━━━━━ Data listing

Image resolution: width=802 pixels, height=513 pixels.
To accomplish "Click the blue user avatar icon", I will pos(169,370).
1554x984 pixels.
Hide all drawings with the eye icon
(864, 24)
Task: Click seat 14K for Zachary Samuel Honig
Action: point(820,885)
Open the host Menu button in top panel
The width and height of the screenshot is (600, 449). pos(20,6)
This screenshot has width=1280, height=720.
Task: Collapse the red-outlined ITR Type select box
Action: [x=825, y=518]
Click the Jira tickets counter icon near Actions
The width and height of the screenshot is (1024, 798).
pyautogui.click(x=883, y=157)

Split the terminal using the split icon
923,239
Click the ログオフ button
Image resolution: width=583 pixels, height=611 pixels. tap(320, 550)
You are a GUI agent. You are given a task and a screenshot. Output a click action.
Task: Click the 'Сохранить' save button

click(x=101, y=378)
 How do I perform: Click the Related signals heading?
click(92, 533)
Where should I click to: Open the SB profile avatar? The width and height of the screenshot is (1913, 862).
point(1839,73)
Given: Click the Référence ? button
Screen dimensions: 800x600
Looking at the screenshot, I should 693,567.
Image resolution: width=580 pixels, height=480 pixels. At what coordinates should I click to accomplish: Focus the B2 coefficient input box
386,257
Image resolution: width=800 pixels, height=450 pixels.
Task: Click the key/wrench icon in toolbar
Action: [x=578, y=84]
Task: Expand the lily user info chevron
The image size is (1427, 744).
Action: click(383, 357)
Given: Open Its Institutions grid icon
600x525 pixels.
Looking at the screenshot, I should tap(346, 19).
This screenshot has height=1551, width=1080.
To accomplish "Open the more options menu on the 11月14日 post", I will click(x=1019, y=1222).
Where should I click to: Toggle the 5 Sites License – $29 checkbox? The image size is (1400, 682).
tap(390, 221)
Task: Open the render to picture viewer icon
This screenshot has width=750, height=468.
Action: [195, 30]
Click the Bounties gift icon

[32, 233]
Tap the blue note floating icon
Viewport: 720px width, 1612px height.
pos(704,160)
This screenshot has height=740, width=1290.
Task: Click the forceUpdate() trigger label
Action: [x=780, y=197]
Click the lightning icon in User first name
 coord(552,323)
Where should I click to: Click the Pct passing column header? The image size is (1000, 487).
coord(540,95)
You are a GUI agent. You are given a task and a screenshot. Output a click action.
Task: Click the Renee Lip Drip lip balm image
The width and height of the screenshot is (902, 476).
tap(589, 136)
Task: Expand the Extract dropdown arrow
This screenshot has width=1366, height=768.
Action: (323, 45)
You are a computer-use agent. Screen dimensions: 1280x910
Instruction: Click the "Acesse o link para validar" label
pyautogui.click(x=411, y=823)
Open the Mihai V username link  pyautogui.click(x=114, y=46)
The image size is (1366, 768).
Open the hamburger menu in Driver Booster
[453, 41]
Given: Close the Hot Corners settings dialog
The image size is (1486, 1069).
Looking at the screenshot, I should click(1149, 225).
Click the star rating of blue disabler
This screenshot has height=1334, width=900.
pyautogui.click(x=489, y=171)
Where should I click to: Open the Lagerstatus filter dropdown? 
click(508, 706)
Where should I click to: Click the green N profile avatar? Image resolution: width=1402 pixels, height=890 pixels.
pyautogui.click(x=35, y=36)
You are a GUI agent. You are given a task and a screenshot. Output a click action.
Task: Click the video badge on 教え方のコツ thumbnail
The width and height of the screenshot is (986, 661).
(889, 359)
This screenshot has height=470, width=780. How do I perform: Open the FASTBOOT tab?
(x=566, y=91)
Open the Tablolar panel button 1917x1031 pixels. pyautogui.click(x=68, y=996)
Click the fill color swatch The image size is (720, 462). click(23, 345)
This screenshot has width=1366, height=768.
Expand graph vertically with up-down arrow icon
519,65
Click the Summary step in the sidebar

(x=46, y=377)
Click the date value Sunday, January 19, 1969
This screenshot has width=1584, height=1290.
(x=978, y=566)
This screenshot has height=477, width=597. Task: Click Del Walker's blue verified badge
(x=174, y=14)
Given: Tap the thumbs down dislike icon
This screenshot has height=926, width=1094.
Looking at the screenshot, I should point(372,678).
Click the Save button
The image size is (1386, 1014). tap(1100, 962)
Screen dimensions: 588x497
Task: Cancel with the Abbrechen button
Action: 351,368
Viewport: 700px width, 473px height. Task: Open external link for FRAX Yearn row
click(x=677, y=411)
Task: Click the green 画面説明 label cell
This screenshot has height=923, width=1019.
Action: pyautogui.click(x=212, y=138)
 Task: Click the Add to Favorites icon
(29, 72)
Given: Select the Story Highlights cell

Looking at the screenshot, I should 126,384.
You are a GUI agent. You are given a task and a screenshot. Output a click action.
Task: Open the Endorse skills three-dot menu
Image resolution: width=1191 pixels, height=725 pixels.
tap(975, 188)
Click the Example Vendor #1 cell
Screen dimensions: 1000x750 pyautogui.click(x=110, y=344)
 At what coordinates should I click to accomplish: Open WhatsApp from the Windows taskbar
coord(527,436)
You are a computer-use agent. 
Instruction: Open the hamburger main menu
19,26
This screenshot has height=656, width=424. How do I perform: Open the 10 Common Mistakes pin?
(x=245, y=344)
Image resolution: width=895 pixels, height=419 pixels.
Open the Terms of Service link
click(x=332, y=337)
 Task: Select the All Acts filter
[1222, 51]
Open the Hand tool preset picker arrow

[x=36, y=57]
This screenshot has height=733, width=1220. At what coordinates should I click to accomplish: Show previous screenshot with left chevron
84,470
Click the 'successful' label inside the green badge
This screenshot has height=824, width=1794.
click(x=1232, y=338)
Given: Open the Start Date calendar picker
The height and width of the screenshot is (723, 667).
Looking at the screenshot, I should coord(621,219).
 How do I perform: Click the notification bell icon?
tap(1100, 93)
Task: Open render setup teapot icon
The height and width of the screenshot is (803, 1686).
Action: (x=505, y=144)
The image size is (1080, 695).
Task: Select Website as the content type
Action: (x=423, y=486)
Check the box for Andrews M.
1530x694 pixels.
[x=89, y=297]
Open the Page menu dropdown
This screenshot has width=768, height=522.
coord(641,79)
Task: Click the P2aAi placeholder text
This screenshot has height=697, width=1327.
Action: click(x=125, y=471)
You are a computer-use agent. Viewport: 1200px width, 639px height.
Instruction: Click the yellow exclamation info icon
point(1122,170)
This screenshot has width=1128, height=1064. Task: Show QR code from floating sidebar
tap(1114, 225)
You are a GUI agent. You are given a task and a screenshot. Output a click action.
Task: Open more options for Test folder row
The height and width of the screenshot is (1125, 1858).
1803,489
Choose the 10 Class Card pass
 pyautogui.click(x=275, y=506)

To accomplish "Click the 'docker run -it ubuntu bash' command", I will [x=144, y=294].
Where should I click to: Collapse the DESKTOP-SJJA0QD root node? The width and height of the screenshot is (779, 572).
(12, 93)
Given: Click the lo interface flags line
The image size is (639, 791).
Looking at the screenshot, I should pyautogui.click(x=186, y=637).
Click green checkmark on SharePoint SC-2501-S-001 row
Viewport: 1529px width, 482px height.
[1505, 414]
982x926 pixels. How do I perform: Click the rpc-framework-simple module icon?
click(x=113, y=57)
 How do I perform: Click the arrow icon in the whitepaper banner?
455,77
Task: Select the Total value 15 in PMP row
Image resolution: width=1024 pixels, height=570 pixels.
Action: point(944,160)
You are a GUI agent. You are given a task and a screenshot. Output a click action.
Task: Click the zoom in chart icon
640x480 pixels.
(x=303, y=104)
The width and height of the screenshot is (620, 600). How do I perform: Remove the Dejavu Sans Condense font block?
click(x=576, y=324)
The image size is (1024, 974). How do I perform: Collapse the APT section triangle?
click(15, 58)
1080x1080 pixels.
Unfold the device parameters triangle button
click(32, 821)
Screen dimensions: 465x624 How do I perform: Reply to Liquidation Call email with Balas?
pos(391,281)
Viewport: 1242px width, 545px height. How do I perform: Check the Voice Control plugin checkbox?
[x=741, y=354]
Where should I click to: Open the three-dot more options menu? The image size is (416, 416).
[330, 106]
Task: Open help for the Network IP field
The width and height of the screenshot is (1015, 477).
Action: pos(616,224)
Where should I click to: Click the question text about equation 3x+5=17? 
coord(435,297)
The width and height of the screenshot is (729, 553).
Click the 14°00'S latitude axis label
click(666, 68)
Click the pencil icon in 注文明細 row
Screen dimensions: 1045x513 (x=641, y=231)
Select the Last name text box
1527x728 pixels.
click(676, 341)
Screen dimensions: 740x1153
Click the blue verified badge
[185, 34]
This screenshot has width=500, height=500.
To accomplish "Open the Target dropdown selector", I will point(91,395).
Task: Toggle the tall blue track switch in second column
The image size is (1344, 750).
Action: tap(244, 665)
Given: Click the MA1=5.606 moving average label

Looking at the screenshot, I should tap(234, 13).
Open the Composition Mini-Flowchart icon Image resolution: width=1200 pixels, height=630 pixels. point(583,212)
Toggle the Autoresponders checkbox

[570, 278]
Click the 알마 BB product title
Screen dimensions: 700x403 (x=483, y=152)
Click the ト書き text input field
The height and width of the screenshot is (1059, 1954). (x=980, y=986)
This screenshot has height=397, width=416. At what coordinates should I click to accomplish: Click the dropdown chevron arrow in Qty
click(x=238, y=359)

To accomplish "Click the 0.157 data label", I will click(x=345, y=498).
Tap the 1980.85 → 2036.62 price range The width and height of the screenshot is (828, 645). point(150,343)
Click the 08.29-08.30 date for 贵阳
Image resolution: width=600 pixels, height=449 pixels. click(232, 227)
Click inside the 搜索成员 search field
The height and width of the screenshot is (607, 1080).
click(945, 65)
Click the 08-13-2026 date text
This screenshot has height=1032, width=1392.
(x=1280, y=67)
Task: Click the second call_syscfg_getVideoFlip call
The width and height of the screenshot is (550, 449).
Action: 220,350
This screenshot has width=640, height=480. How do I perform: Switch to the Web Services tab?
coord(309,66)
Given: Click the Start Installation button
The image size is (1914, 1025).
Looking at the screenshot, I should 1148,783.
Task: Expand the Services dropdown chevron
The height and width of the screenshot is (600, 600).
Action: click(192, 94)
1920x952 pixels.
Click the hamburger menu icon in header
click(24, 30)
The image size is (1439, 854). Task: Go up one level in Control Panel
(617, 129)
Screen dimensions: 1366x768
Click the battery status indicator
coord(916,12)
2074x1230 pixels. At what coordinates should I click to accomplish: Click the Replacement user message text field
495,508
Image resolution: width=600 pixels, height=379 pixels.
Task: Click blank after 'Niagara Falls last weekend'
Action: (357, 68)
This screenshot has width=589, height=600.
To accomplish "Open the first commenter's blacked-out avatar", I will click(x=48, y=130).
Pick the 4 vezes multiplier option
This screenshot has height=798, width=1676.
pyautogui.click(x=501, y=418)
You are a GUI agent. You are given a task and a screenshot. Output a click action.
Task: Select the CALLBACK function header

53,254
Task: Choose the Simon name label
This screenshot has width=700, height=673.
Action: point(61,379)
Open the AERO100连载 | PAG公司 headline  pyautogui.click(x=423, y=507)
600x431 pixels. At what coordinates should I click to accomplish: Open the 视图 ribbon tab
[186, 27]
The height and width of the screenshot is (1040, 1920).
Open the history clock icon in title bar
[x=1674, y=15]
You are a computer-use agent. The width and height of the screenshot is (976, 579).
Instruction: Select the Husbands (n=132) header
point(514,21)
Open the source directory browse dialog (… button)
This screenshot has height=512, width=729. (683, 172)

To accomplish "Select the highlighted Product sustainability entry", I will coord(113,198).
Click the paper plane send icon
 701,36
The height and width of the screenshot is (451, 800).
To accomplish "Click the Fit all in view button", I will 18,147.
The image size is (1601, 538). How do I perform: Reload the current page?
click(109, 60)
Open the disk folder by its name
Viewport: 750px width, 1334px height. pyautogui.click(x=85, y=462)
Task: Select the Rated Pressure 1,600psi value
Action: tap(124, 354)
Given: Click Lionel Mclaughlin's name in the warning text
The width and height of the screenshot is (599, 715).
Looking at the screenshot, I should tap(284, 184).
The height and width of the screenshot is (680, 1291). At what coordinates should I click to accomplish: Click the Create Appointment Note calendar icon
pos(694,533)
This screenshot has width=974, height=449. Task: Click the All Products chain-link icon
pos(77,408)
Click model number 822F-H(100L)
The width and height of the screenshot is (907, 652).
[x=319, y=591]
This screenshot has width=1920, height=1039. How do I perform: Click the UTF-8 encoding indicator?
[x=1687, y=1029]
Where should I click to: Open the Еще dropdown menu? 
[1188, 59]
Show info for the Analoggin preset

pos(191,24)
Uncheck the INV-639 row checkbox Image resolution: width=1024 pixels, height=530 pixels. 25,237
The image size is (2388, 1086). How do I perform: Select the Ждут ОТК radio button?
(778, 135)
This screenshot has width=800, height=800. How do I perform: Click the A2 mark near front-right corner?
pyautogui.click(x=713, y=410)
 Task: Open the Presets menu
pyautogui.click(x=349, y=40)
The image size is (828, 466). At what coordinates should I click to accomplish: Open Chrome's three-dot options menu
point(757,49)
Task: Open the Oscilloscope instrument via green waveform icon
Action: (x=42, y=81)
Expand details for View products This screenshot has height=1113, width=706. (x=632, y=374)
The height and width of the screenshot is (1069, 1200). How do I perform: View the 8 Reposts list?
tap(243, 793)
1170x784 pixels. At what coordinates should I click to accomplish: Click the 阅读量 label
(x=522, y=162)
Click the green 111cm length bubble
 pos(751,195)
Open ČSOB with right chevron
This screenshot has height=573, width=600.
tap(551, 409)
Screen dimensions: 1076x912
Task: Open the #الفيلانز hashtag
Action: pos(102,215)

━━━━━━━━━━

# Brief
Reproduce exactly the lines above from the line with "Open the history clock icon in title bar" to the line with "Given: Click Lionel", including both, and add nothing.

# Task result
Open the history clock icon in title bar
[x=1674, y=15]
You are a computer-use agent. The width and height of the screenshot is (976, 579).
Instruction: Select the Husbands (n=132) header
point(514,21)
Open the source directory browse dialog (… button)
This screenshot has height=512, width=729. (683, 172)

To accomplish "Select the highlighted Product sustainability entry", I will coord(113,198).
Click the paper plane send icon
 701,36
The height and width of the screenshot is (451, 800).
To accomplish "Click the Fit all in view button", I will 18,147.
The image size is (1601, 538). How do I perform: Reload the current page?
click(109, 60)
Open the disk folder by its name
Viewport: 750px width, 1334px height. pyautogui.click(x=85, y=462)
Task: Select the Rated Pressure 1,600psi value
Action: tap(124, 354)
Given: Click Lionel Mclaughlin's name in the warning text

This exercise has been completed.